### Rows from a dataset for screen grounding
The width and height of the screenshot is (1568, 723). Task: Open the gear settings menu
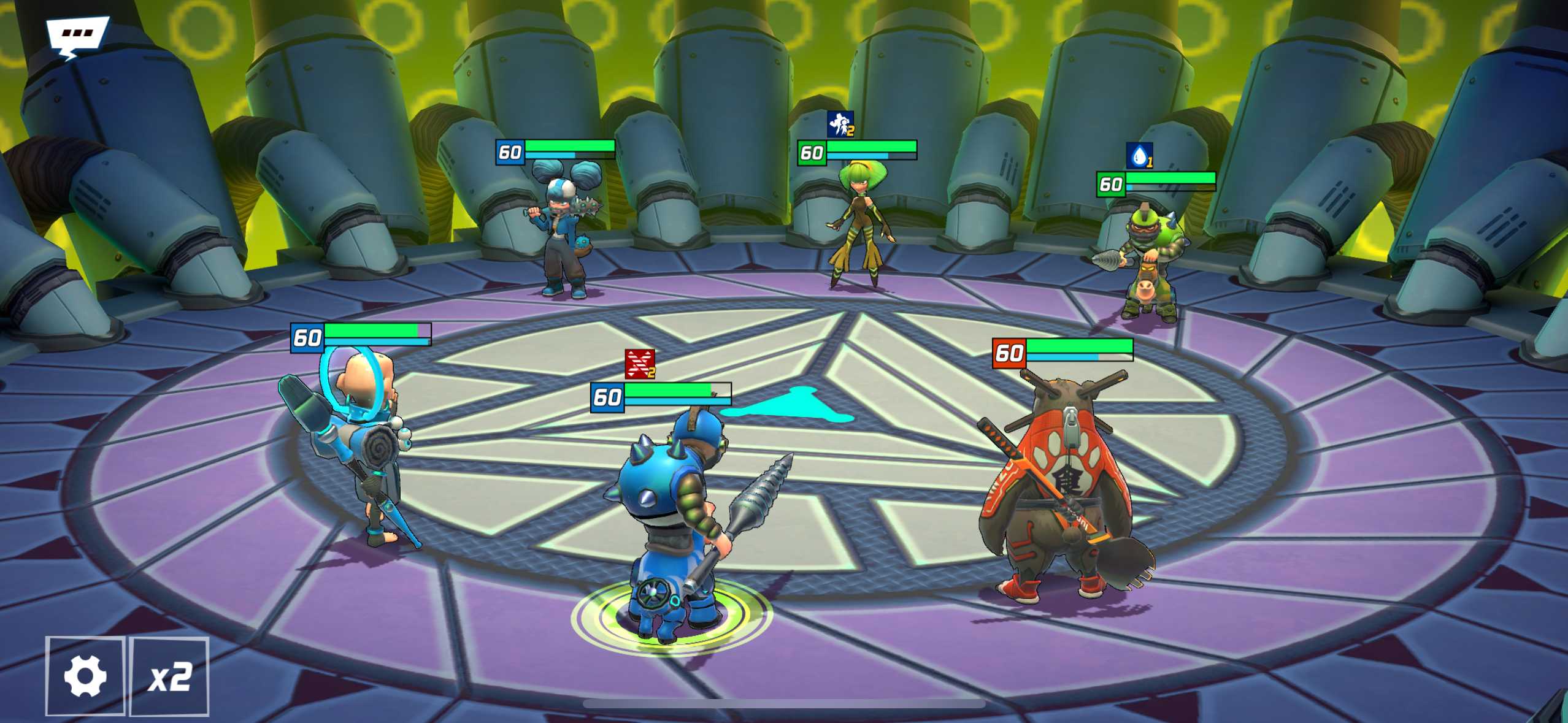[x=85, y=676]
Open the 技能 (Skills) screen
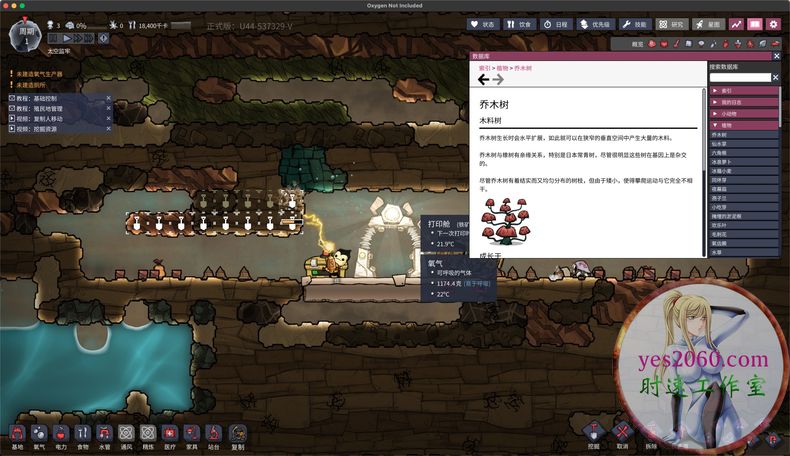 coord(633,24)
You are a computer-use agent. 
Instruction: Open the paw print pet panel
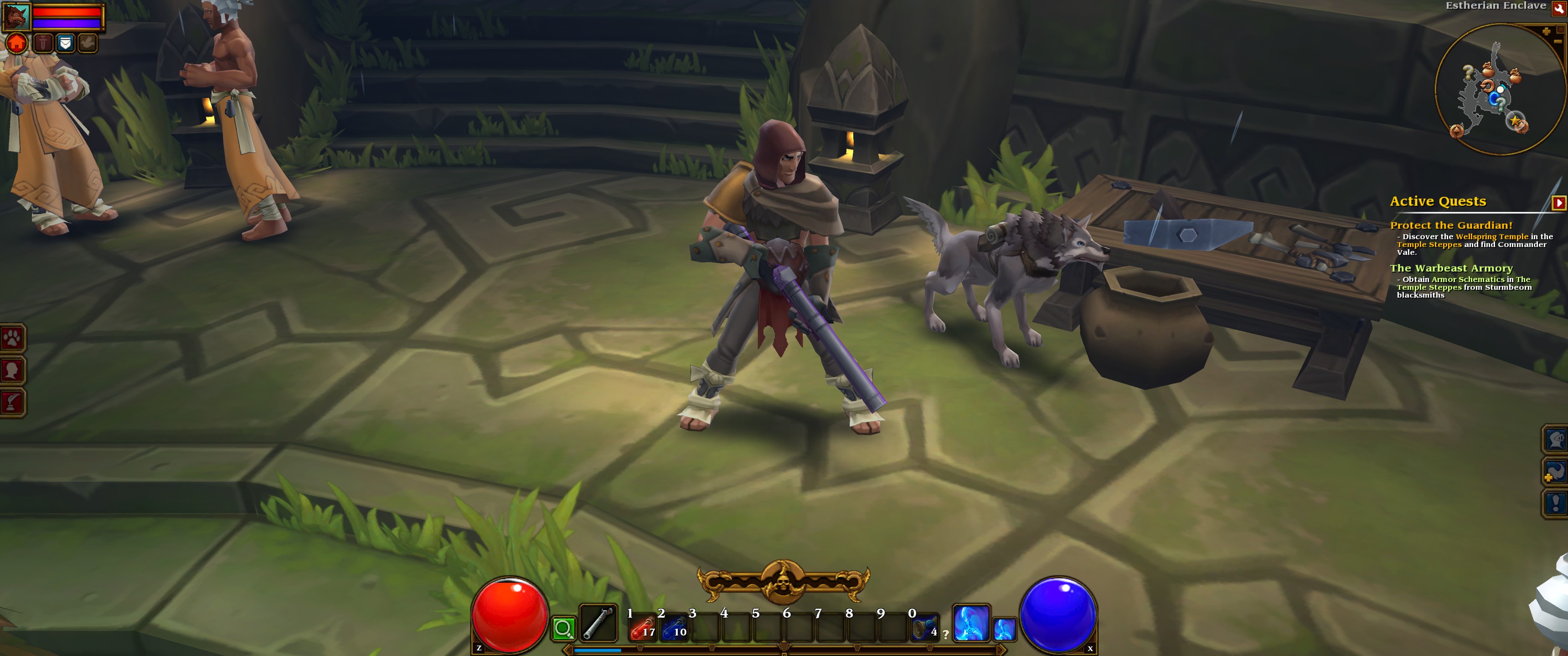tap(12, 338)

### Work to do
Identify each line in the items above that contains the word "Open", matching case exactly, and copy every such line in full.

### Worked solution
The width and height of the screenshot is (1568, 723). Task: Open the gear settings menu
Open the 技能 (Skills) screen
Instruction: Open the paw print pet panel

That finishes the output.